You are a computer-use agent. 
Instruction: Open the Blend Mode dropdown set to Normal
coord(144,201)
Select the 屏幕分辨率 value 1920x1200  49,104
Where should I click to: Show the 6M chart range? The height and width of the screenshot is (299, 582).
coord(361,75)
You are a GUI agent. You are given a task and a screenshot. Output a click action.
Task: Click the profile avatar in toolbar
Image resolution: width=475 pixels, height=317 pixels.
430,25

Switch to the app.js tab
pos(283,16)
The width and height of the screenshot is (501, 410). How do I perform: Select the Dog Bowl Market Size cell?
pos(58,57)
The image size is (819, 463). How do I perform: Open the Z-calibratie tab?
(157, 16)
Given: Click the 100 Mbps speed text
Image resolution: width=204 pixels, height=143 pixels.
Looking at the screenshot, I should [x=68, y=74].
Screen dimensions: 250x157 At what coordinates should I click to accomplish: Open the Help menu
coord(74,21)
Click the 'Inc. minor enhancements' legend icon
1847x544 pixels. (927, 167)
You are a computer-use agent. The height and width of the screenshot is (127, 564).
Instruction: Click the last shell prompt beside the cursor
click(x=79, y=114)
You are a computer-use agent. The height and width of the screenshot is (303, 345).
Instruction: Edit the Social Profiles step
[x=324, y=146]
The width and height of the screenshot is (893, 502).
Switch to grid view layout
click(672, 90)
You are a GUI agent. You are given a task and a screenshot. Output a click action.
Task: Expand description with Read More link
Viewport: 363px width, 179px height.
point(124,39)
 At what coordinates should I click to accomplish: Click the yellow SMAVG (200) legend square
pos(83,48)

□ □ □

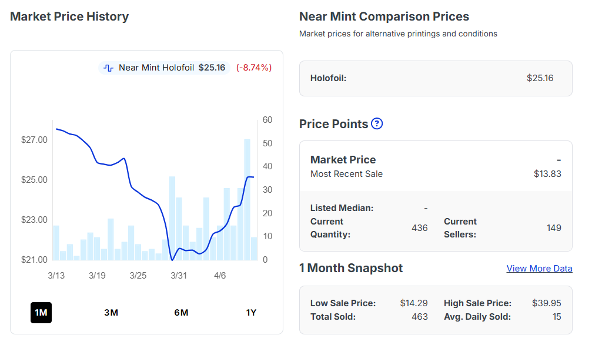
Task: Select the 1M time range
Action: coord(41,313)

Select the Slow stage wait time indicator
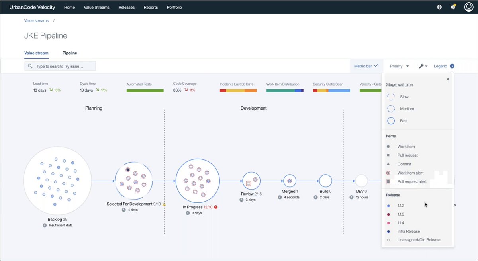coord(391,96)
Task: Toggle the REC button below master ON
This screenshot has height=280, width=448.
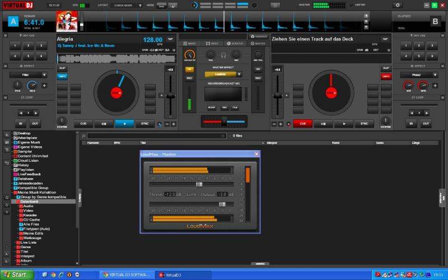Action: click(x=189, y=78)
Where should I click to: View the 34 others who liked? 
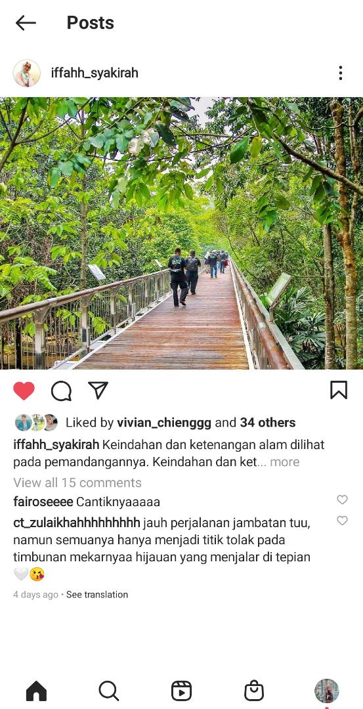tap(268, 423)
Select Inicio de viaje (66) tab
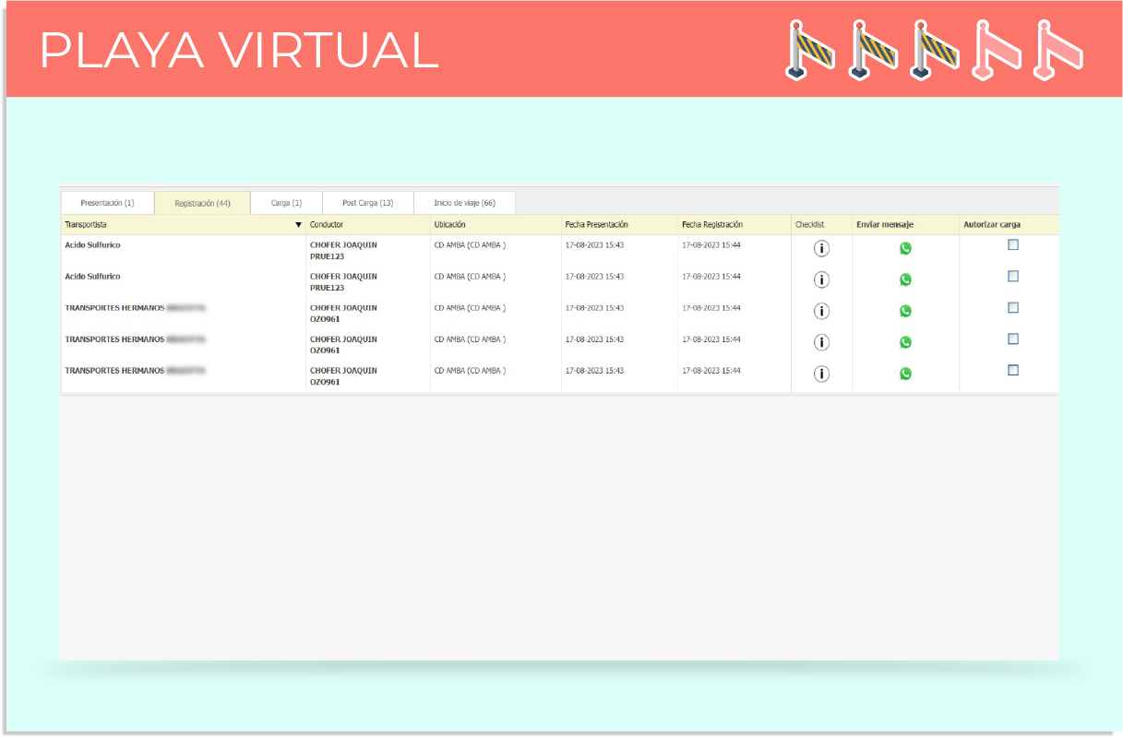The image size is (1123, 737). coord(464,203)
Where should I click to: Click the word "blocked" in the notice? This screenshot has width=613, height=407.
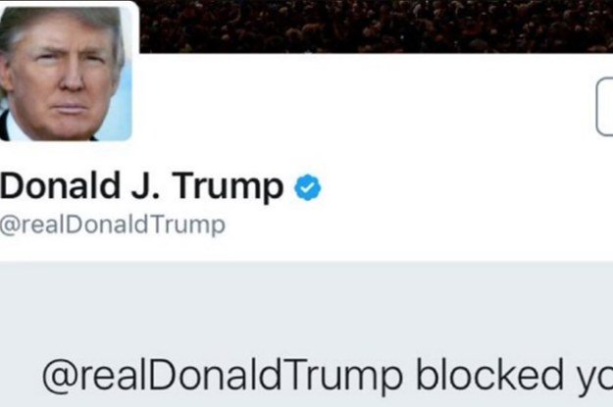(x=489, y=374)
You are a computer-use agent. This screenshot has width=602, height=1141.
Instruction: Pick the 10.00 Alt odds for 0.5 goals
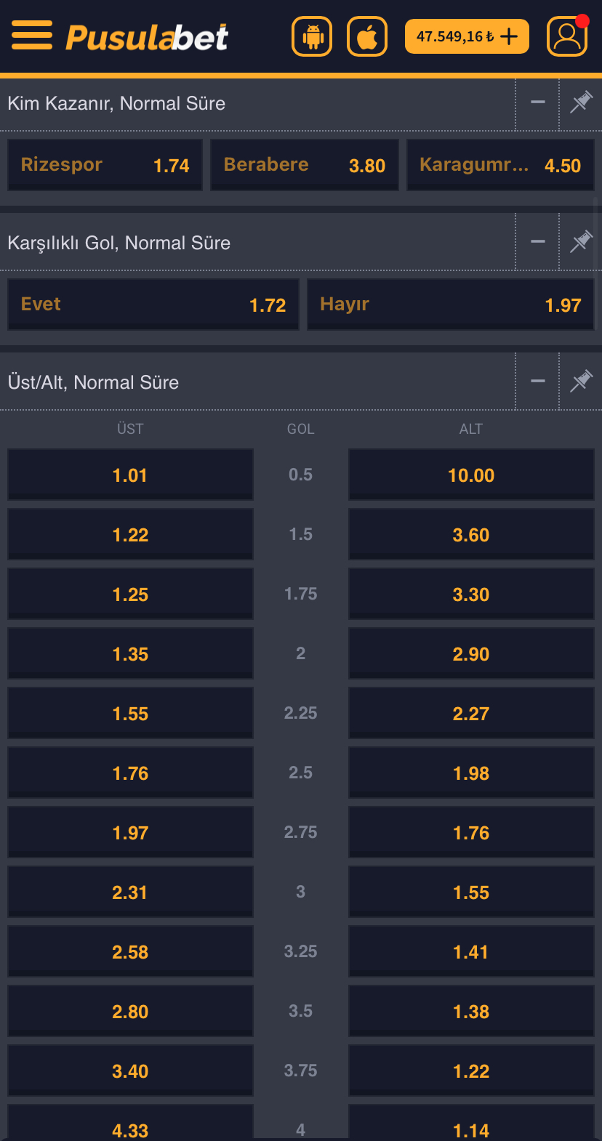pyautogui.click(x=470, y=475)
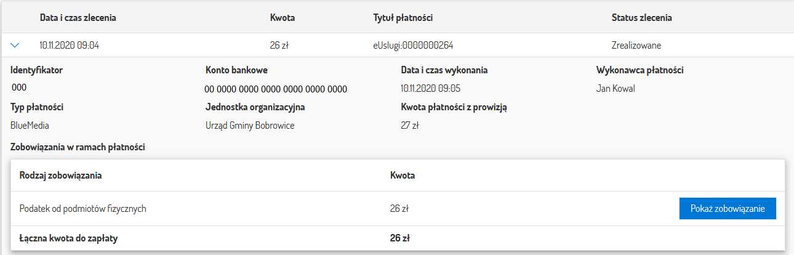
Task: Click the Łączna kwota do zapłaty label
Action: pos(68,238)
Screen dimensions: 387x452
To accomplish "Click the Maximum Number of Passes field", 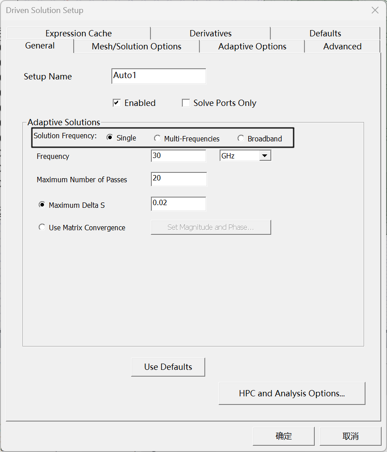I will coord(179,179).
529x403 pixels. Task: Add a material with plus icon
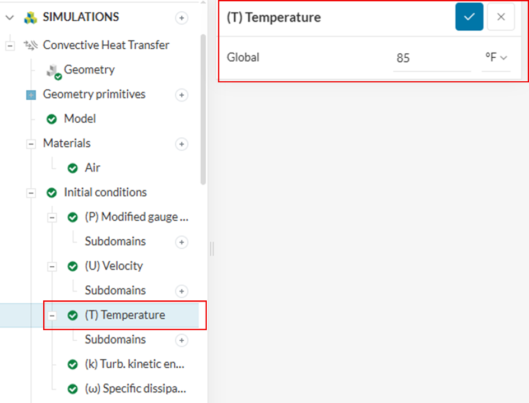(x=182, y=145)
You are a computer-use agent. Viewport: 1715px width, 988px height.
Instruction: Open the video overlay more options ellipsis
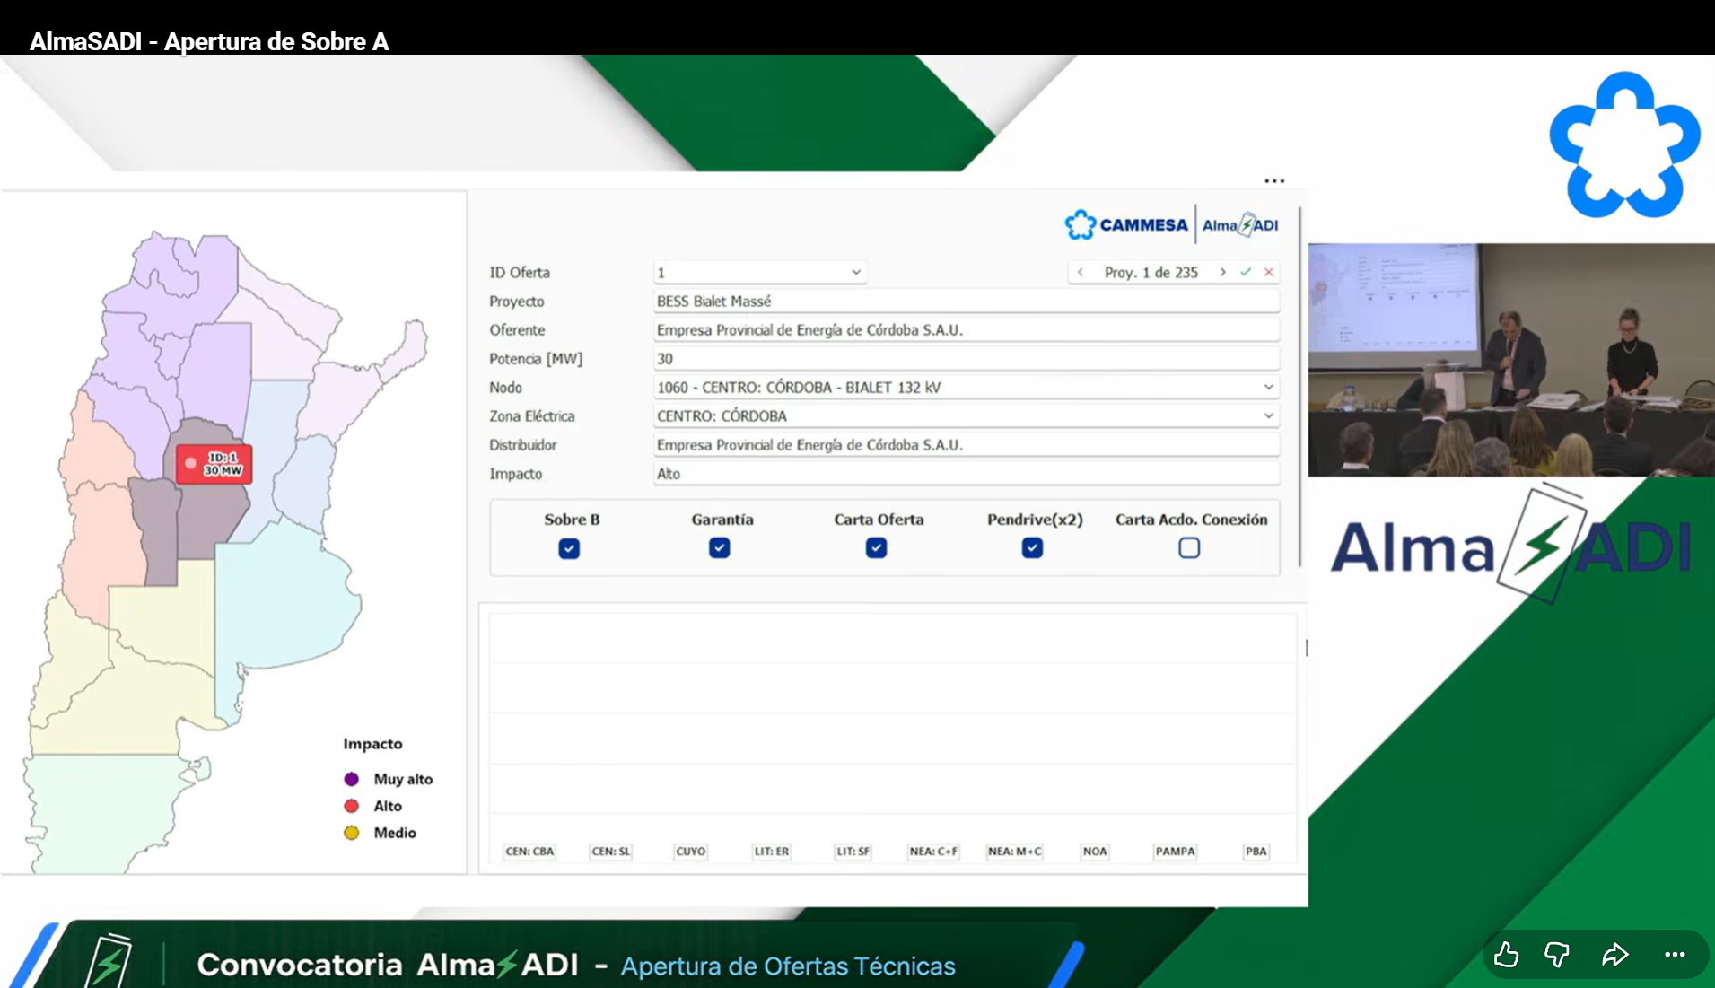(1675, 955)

□ □ □

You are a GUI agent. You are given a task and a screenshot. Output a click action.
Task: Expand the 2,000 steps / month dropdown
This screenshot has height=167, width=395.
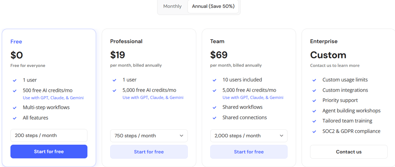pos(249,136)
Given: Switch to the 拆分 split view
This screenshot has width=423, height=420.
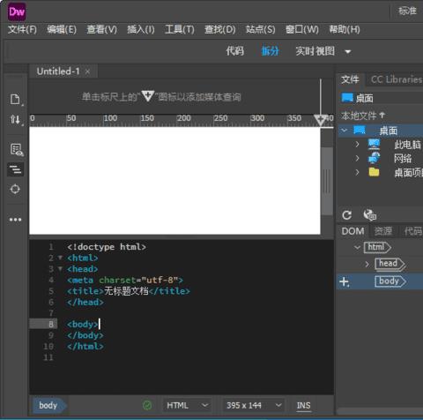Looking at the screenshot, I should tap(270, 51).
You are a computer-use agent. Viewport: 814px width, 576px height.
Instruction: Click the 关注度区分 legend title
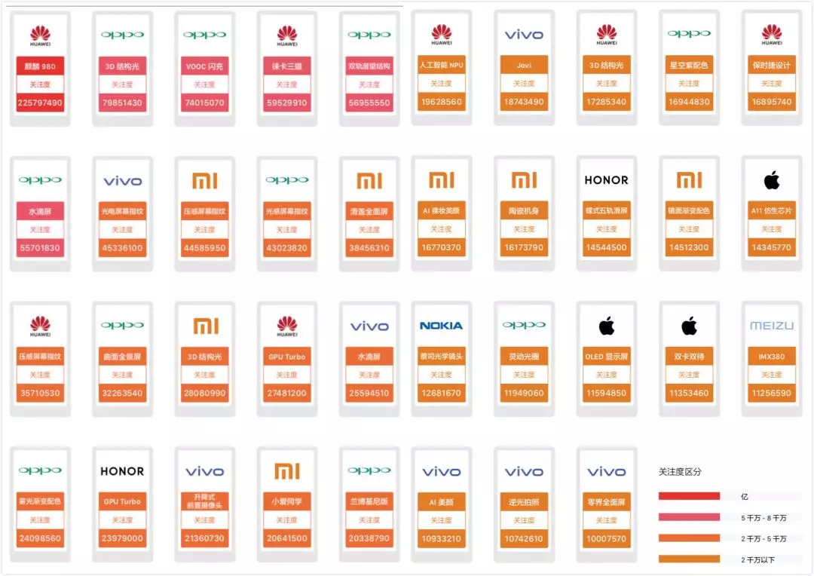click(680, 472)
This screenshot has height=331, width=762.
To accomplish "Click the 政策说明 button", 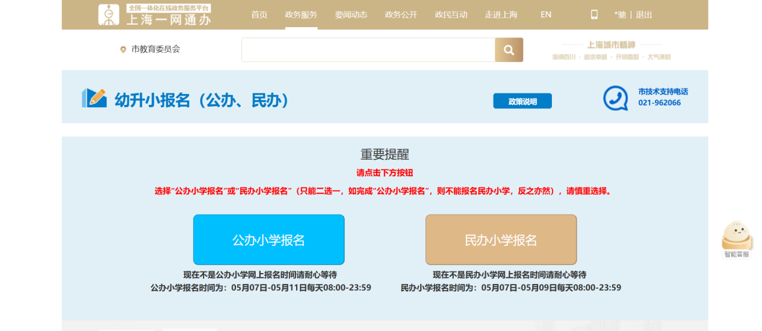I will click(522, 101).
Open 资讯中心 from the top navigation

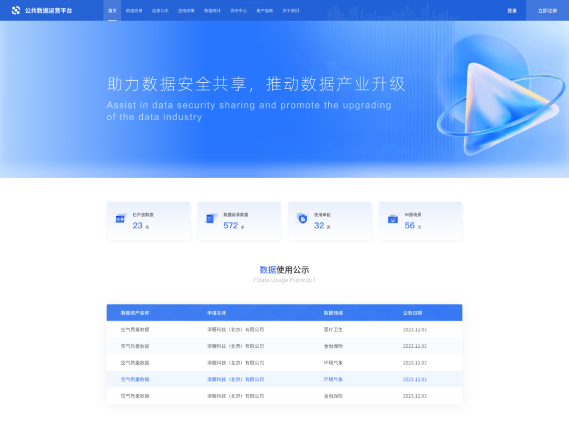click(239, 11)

□ □ □

#### ACTIVITY:
Search the entries for the word "Expand" and show every line that has it.

#### EXERCISE ANSWER:
Task: Expand description with Read More link
Task: Expand the 2,000 steps / month dropdown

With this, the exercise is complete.